Die Bestimmung - Flucht - Teil 4

Autor: lucy-josephin
veröffentlicht am: 31.03.2012


"Bitte!" sagte sie und ihre Augen weiteten sich, als er ein wenig in ihre zarte Haut schnitt. Sie schluckte und hielt in ihrer Bewegung inne. Nathan kannte die Prinzessin von früher, er hatte sie als kleiner Knabe immer beobachtet, wie sie lernte, mit Pfeil und Bogen umzugehen.
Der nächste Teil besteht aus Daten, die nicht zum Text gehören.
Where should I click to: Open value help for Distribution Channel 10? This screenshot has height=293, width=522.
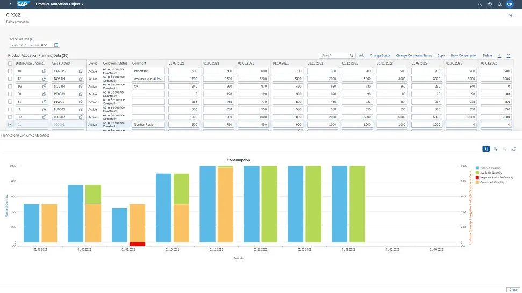(45, 71)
Samaya war damals schon hübsch, doch sie hatte sich zu einer echten Schönheit entwickelt, genau wie ihre grandiosen Fähigkeiten bei Schießen. Ihre großen, dunkelbraunen Augen waren sanft und ihre lockigen Haare waren weich, nur ihr Körper war dünn geworden. Es tat ihm plötzlich Leid, sie so zu quälen, indem er sie verfolgte. Denn er selbst konnte sie nicht töten. Nein, ging es ihm durch den Kopf, er wollte sie nicht töten! Er lockerte seinen Griff und ehe er sich versah, schlug sie ihm ohne zu zögern ins Gesicht und verschwand lautlos. Nathan fluchte und betastete seine Nase. Sie war nicht gebrochen, aber tat höllisch weh. "Kleines Miststück!", schrie er, "Das wirst du noch bereuen!" Samaya war jedoch nicht mehr zu sehen. Natürlich nicht, was hatte er erwartet? Er träumte einfach zu viel. Da traf auch schon sein erster Kamerad ein: "Sag mal, was ist denn hier passiert!?" fragte er, als er die zwei Leichen sah. "Die Prinzessin..." knurrte Nathan und wischte sich das Blut von der Nase. "Sie ist eine der besten Schützinnen." stellte er klar und zog seinen Kameraden davon. "Samaya ist schwach, sie wird heute Nacht nicht weit gehen und morgen werden wir sie finden." Ein zweites Mal wollte er sie nicht entkommen lassen. Nathan verdrängte seine Zweifel, dass die angebliche Mörderin des Königs unschuldig ist und dachte nicht länger an sie. Doch als er es sich schließlich am Feuer gemütlich gemacht hatte und die Augen schloss, schweiften seine Gedanken zu ihr.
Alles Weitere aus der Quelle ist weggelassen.